Input records:
******************************
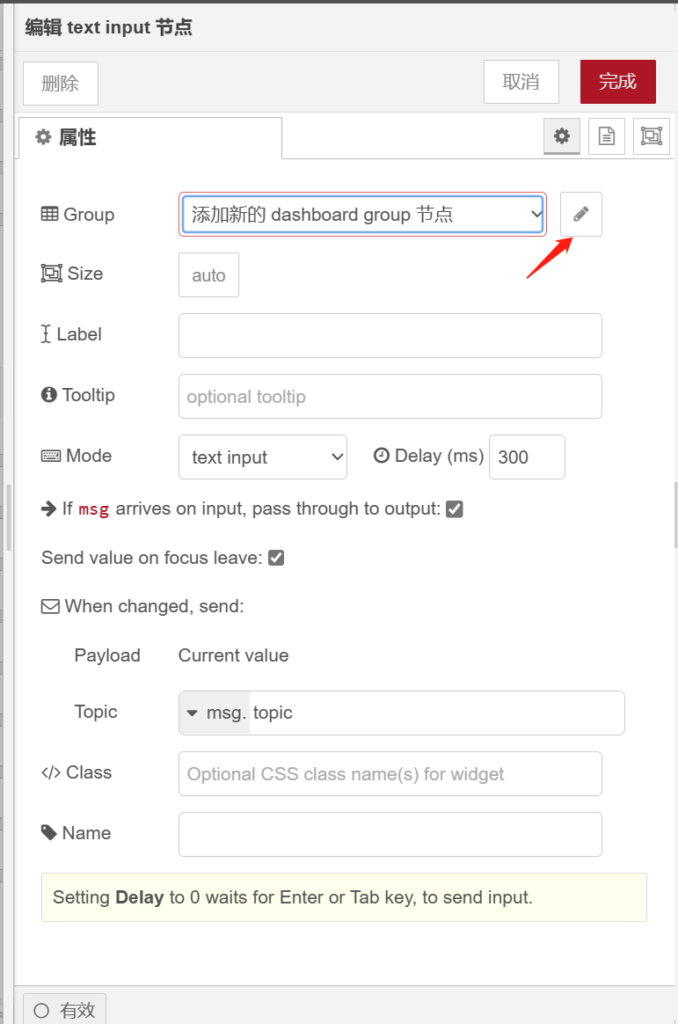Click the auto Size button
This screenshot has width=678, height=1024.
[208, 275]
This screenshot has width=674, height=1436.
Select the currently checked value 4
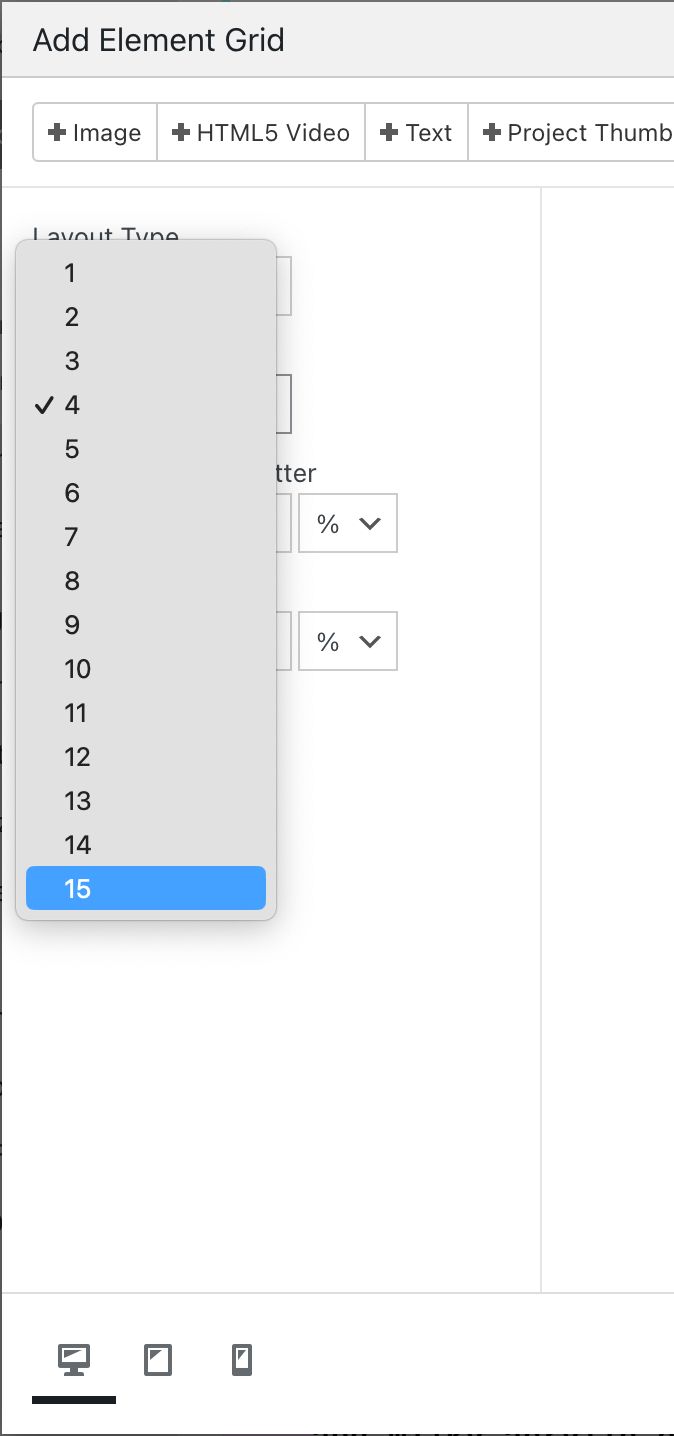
******************************
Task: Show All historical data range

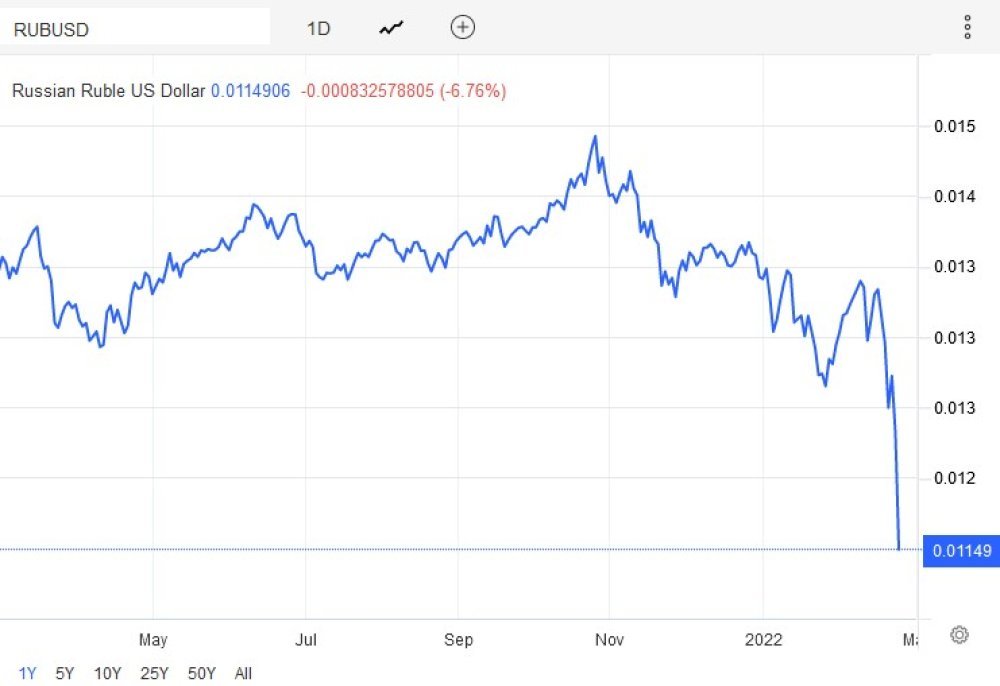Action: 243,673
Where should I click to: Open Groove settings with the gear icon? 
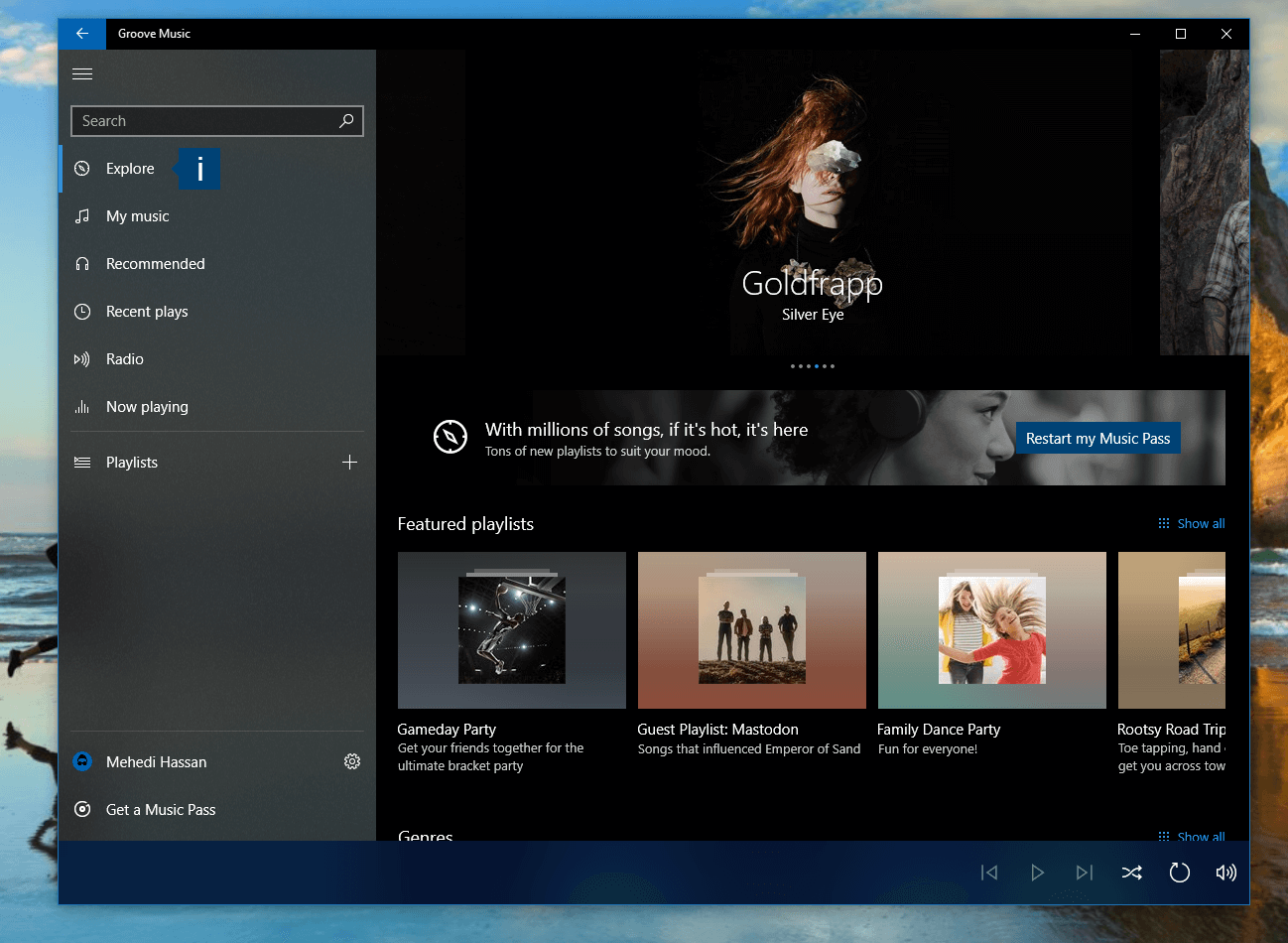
******************************
Exercise description: From the records above, copy out the line with "This screenshot has width=674, height=1436.", the line with "Select the currently checked value 4", and every line between them, word for word.

Problem solution:
This screenshot has width=674, height=1436.
Select the currently checked value 4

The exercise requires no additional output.